··· SUPPLIED RECORDS

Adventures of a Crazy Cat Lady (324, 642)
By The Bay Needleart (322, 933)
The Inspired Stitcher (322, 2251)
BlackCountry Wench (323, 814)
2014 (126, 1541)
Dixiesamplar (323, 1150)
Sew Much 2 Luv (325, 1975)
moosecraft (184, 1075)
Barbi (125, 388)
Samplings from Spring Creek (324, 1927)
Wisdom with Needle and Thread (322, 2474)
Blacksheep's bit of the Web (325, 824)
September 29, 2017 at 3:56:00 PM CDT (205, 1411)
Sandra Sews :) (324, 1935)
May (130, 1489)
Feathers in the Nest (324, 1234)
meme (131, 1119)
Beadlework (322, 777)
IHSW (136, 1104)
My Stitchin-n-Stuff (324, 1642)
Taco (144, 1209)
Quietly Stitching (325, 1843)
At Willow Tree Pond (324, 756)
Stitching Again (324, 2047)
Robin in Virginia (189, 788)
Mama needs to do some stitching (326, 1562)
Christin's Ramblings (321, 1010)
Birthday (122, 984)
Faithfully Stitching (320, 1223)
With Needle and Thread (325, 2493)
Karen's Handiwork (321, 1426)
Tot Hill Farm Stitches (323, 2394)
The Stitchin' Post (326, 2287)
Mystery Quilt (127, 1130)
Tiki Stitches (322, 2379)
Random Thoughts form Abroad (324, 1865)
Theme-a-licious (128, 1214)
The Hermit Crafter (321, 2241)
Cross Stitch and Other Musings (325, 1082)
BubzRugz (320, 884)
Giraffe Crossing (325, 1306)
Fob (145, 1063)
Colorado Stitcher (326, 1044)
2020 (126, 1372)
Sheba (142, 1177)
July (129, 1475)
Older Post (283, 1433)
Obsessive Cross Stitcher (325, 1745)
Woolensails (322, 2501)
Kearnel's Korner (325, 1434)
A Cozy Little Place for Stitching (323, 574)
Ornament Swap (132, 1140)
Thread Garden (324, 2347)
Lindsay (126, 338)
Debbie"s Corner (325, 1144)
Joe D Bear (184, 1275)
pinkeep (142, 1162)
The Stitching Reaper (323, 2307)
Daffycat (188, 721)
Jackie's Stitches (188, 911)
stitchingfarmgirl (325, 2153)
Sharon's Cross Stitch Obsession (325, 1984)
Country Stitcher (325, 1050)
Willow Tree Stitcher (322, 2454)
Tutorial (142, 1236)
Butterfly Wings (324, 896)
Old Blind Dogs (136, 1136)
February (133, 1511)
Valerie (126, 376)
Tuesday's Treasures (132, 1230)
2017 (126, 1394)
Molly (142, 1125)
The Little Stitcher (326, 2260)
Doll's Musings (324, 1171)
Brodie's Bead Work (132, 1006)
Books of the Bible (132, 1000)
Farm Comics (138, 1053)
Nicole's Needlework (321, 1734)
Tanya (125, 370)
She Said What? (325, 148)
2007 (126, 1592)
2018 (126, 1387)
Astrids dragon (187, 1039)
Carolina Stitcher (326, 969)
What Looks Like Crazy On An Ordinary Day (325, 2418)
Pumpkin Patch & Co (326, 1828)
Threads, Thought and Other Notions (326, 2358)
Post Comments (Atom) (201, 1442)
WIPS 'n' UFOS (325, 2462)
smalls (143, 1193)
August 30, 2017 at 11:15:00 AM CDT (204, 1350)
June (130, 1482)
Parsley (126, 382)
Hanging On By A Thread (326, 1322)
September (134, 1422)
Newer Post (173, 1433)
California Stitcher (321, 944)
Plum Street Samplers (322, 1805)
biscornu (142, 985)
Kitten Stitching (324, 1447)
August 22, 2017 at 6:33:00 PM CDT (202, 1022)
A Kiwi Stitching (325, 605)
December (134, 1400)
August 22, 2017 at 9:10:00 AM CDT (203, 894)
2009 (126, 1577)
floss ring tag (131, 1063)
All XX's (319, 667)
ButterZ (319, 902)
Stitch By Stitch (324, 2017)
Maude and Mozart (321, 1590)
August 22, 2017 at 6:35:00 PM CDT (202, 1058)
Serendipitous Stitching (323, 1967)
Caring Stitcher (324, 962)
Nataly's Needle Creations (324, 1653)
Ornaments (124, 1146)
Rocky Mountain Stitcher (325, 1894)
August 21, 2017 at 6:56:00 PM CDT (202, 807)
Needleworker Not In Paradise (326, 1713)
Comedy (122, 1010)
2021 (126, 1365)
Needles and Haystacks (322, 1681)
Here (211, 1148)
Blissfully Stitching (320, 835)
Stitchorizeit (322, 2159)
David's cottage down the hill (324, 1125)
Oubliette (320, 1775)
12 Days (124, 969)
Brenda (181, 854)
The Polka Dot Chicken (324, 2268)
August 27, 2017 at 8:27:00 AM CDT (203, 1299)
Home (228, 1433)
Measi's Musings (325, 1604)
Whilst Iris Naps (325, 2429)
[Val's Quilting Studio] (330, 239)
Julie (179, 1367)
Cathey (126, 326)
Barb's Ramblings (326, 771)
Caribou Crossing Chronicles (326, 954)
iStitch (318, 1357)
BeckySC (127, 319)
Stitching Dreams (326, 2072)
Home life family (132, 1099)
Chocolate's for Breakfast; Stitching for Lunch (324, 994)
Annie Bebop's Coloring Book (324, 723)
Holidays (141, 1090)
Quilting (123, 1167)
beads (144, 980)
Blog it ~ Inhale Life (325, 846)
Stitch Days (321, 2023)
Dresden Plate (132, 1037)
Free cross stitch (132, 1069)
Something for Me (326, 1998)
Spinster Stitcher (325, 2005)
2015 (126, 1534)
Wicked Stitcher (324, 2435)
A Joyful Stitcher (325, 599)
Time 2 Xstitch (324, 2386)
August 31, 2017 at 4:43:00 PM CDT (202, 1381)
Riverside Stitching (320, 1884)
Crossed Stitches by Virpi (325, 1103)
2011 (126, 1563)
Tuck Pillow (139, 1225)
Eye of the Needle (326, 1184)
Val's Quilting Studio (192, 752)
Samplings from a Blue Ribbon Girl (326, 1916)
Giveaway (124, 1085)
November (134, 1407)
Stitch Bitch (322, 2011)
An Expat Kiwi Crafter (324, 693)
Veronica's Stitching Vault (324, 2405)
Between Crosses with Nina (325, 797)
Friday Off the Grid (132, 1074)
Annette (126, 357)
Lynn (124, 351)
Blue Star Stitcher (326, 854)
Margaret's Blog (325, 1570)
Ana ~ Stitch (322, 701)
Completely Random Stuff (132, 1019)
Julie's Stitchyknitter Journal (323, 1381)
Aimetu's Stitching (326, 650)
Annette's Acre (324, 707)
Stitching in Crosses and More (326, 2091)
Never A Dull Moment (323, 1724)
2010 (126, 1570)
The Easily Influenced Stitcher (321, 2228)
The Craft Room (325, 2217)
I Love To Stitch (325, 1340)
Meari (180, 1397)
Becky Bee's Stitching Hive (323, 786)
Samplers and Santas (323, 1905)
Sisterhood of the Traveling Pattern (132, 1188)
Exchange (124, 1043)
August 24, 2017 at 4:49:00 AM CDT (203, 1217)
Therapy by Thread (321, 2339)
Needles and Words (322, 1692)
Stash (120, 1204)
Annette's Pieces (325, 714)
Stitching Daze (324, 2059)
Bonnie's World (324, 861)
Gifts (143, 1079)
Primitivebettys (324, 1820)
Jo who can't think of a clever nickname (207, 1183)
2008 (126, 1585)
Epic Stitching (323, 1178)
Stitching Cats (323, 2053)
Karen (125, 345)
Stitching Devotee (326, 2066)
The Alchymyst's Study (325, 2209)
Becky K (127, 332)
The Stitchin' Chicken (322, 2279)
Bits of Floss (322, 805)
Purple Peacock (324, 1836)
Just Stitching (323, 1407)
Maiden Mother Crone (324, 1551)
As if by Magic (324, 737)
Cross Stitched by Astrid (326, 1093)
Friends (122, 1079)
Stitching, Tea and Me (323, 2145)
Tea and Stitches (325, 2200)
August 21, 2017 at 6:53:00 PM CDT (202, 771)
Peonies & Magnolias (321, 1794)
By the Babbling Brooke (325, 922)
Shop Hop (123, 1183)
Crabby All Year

······

ACTIVITY
From the records above, pull out each line that has "Random".

SOLUTION TO THE EXERCISE
Random Thoughts form Abroad (324, 1865)
Completely Random Stuff (132, 1019)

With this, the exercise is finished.